I am willing to bet you will see some of your players suddenly break into a wide smile, while others grunt and whine.

Guess which ones you want to run?

William Jones said...

I've been really thinking hard about your answer, and you are 100% correct.

The thing is, I don't want to get to that stage in the first place, I don't want to have to tell a person that they will be kicked out if they attack another player.

But of course I don't want player characters fighting each other either, because you are absolutely correct as well, it is just horrible to have that inflicted on your character.

My players are not Jacobs, from the post above, not even close. Nor are they the types of players you've described, the type who enjoy pvp. They are nice, grown up individuals who have been friends for two decades and have supported each other through thick and thin.

There have been incidences of - well not pvp, but cvc - character vs character in the past. I can probably count on one hand the incidents which have actually been significant, and only one of them was deadly (The player in that incidence though had said that if his character wasn't dead, he would retire it though, as he hated it so much - a very OP paladin) so a different situation.

But I know that even a handful of incidents that have led to nothing are a significant sign that I am not getting it right yet, and that my "playing their characters right" is the sole cause of a potential situation in which players feel that their characters have to kill another players character.

It is my responsibility, my fault and me who needs to change this.

Now given that I wouldn't ever have to threaten to kick a player out, all I have to do is say no, and there will be relief on every players face when I do - which I will next and every time pvp raises it's ugly head, but what I really want to ask is how can I say no, without saying no. What tips and tricks do you have so that when tension arises in the party, they are guided away from the situation to a player friendly resolution without having to break that 4th wall, and without blaming my players because they are lovely and respectful and will eagerly avoid pvp with minimal prompting - it is entirely my fault, my insistence that they distance themselves from the character and play the role with detachment. How do I fix it?

Alexis Smolensk said...

You're right, William. A harsh NO is not the best, particularly if things haven't become especially confrontational.

It isn't what you say or how loud you say it, it is how your face looks when you say quietly, "That's enough."

Remember - and this I said in my book How to Run - you can't force the players to change. You can only change yourself. When you make it clear that you're not interested, the players will lose interest as well.

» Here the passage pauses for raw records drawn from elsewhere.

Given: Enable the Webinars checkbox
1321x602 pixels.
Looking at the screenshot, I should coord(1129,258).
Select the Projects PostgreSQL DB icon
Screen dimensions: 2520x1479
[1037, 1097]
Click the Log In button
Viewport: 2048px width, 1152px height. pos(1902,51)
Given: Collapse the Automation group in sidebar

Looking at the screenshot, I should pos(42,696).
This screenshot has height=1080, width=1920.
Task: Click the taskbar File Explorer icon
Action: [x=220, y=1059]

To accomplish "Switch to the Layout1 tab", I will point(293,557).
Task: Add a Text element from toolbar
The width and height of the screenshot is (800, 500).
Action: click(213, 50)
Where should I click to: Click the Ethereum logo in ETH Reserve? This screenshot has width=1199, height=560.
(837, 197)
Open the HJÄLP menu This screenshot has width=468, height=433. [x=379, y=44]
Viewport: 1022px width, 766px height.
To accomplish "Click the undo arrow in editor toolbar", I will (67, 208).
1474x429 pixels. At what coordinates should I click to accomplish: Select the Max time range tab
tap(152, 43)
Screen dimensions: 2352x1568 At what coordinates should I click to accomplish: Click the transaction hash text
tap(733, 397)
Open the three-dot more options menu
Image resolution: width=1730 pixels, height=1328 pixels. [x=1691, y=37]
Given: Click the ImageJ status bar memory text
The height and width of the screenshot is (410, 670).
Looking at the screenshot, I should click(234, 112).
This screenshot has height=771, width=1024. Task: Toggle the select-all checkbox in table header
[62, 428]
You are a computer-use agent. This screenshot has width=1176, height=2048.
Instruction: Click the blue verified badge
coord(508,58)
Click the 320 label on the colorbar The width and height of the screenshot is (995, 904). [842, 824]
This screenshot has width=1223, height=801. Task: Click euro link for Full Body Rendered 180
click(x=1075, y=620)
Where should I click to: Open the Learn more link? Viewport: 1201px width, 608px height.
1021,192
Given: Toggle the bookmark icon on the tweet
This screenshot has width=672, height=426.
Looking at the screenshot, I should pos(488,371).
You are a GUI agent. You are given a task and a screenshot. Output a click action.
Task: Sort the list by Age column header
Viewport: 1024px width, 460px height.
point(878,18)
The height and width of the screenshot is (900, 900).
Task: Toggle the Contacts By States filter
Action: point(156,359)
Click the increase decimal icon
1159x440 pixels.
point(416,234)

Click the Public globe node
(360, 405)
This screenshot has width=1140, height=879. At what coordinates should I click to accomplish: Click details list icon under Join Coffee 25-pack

"Well, I'm not going to be part of this," would be the strongest words I would recommend. Get up, ask if anyone wants to go to the store, then put your boots on and go on a snack-run. Everyone else who doesn't care will probably joyfully go with you, and you will find yourself listening to THEM complain when you leave behind the participants. You've all been friends for 20 years, so I take it you can trust your house with them.

If they come too, then they'll be guilty. As you walk, getting a breath of fresh air, getting away from the dice and the characters and the GAME, it will be easier to send your message across - and I stress that it should be your message and not mine or anyone else's. Tell them what you feel, what you hope your world can be, where you feel the players are wasting time and so on. Be direct. You're all a lot older than you were when you began playing so you'll probably find people are looking for some ground rules.

Look, for example, what happened when I went ballistic on the internet last week, ranting about Rule #4 and saying fuck you to trolls. The immediate response was people feeling SAFE enough to tell their real stories, knowing I wasn't going to let anyone step into the space and mock them. Sometimes, it takes a harsh word or two to encourage people to believe that the rules are there to PROTECT them, not hurt them.

Get out and walk, stretch, talk about it and set some boundaries. When you sit down again, you'll find the players will come around to the game rather than their discord, without anyone needing to shout at anyone.